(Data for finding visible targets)
====

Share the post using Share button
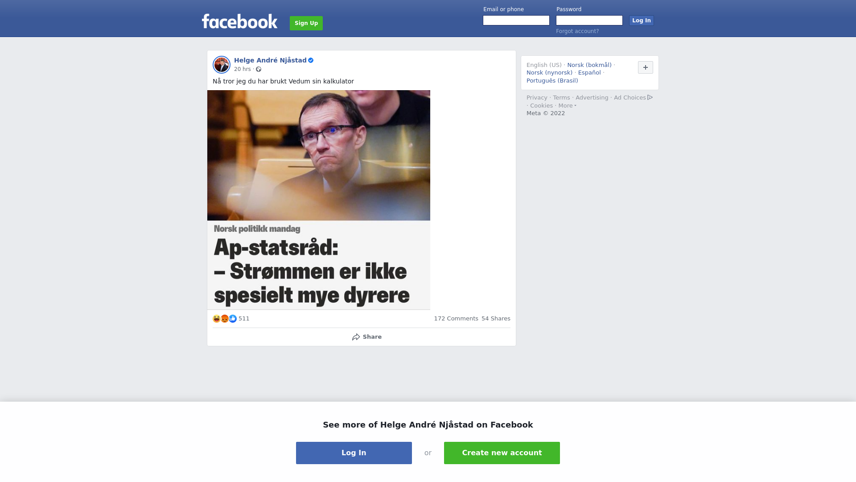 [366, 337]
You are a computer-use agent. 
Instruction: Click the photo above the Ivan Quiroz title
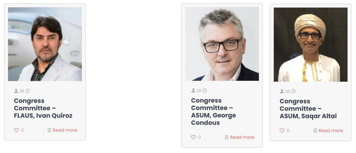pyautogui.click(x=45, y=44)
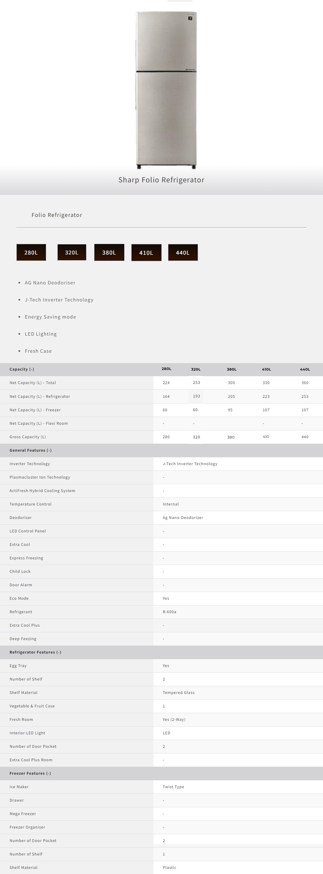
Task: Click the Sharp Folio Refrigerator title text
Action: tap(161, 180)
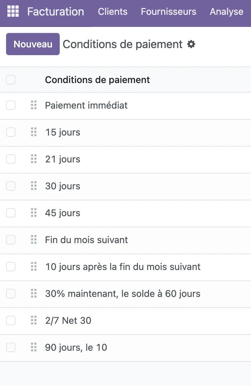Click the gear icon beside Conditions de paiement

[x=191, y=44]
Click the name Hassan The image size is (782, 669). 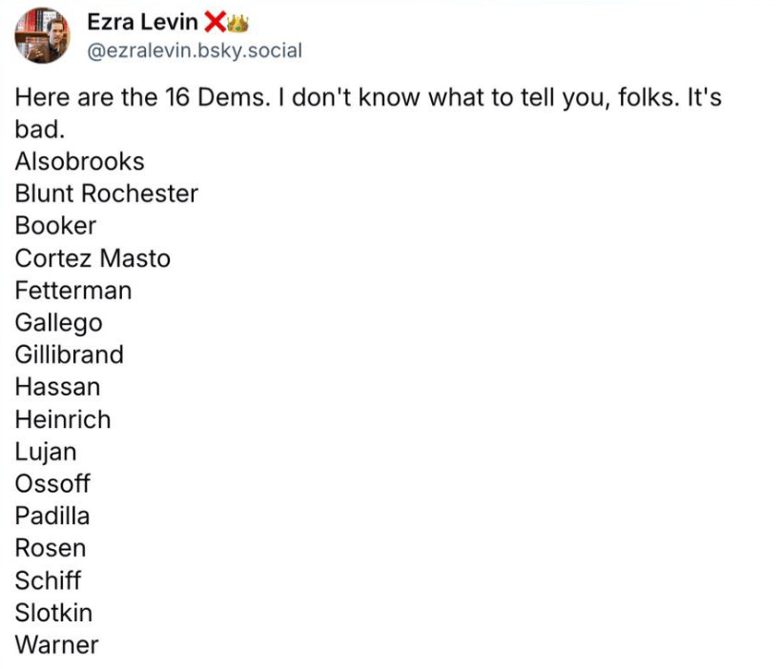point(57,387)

====

WHAT TO WORK ON
Put every line from the start of the records through the line holding "[x=191, y=44]", inclusive, into a JSON list of strings, one string per line, skipping blank lines. Leave the pictures out.

SOLUTION FOR THIS EXERCISE
[
  "Share the post using Share button",
  " [366, 337]",
  "You are a computer-use agent. ",
  "Instruction: Click the photo above the Ivan Quiroz title",
  "pyautogui.click(x=45, y=44)",
  "Task: Click the Sharp Folio Refrigerator title text",
  "Action: tap(161, 180)",
  "Click the gear icon beside Conditions de paiement",
  "[x=191, y=44]"
]